Giuliano e Basilissa vissero nei primi decenni del IV secolo durante la persecuzione contro i cristiani sotto l’imperatore Diocleziano. Provenienti da una famiglia benestante, furono uniti in matrimonio ma decisero di vivere in perpetua castità per dedicare completamente la loro vita al servizio di Dio. Entrambi dedicarono le loro risorse alla carità verso i poveri e gli ammalati.

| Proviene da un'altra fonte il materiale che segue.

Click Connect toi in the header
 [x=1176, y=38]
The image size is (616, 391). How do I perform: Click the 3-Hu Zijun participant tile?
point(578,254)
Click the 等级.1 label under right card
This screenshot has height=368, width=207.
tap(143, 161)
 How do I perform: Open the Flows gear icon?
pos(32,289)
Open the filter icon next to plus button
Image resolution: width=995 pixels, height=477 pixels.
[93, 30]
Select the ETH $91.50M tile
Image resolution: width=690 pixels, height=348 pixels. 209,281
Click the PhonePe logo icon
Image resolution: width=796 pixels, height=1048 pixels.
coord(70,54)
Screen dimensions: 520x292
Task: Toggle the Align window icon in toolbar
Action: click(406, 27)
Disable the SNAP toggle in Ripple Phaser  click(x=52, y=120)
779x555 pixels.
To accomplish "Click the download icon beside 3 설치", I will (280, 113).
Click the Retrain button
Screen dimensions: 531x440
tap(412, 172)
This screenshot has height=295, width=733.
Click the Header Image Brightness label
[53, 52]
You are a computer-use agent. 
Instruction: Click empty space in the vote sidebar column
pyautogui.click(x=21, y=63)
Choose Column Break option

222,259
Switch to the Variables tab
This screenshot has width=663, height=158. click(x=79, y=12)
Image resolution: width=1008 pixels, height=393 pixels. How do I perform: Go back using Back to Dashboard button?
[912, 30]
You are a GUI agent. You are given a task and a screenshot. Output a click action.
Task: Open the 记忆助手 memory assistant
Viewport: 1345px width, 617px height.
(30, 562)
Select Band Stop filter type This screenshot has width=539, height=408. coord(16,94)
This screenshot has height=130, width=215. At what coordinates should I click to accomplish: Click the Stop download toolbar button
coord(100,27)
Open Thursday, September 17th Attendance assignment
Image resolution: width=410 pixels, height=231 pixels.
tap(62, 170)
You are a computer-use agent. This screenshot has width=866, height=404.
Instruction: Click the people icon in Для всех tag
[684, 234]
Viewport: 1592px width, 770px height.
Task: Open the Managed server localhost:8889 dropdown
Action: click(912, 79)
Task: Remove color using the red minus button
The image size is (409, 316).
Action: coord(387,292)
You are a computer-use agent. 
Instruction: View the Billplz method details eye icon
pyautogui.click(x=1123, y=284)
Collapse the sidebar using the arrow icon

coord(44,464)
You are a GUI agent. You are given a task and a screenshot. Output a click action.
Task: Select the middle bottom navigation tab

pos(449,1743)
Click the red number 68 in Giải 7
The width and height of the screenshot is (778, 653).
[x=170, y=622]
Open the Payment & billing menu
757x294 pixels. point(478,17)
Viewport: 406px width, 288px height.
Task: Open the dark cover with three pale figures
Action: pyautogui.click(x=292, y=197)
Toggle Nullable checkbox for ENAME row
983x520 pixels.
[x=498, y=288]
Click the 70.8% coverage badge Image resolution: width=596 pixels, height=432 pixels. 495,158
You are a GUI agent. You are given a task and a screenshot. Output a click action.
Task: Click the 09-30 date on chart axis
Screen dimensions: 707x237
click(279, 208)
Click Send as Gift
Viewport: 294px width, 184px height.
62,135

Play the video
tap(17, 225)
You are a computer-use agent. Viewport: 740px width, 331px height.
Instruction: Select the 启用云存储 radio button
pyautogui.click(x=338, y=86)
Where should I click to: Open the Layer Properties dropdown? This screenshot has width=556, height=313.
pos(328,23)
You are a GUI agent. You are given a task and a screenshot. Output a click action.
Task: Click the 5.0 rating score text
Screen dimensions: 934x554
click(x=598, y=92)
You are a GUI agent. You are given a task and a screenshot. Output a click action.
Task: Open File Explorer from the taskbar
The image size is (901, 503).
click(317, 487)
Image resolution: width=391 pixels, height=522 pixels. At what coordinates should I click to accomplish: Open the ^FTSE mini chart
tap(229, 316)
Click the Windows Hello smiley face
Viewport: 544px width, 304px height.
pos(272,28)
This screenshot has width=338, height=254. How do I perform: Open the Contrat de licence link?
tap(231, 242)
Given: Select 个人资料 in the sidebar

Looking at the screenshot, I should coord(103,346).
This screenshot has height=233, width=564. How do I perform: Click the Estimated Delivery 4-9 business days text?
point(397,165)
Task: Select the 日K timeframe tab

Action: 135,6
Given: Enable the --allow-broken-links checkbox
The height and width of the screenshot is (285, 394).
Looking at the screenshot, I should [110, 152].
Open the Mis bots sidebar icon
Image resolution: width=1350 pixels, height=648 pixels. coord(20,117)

Il loro impegno caritativo portò alla conversione della propria casa in un luogo di assistenza per persone in difficoltà. Questa struttura, descritta dalle fonti agiografiche come un ospedale, poteva accogliere fino a mille persone e forniva cure, alimenti e riparo. Basilissa seguiva le donne e Giuliano si prendeva cura degli uomini, testimonianza della loro dedizione e del loro spirito di carità.
Durante le persecuzioni, Giuliano e Basilissa rimasero saldi nella loro fede cristiana, nonostante la pressione delle autorità pagane affinché rinnegassero la loro devozione a Cristo. Scelsero volontariamente di affrontare rischi e difficoltà pur di testimoniare pubblicamente la loro fede.
Secondo la tradizione, Basilissa sopravvisse a numerose prove e morì in pace dopo aver resistito alle persecuzioni. Giuliano invece subì un martirio insieme ad altri compagni di fede. Arrestato per la sua fede, fu torturato e quindi condannato a morte, rimanendo fermo nella sua fede fino alla fine. La sua testimonianza portò anche alla conversione di alcuni testimoni presenti, incluso un giovane di nome Celsus, che condivise il martirio con lui.
San Giuliano Martire è venerato il 6 e 9 gennaio in memoria liturgica insieme a Santa Basilissa, sua sposa e compagna nel martirio.
MARTIROLOGIO ROMANO Ad Antinoe nella Tebaide, in Egitto, santi Giuliano e Basilissa, martiri.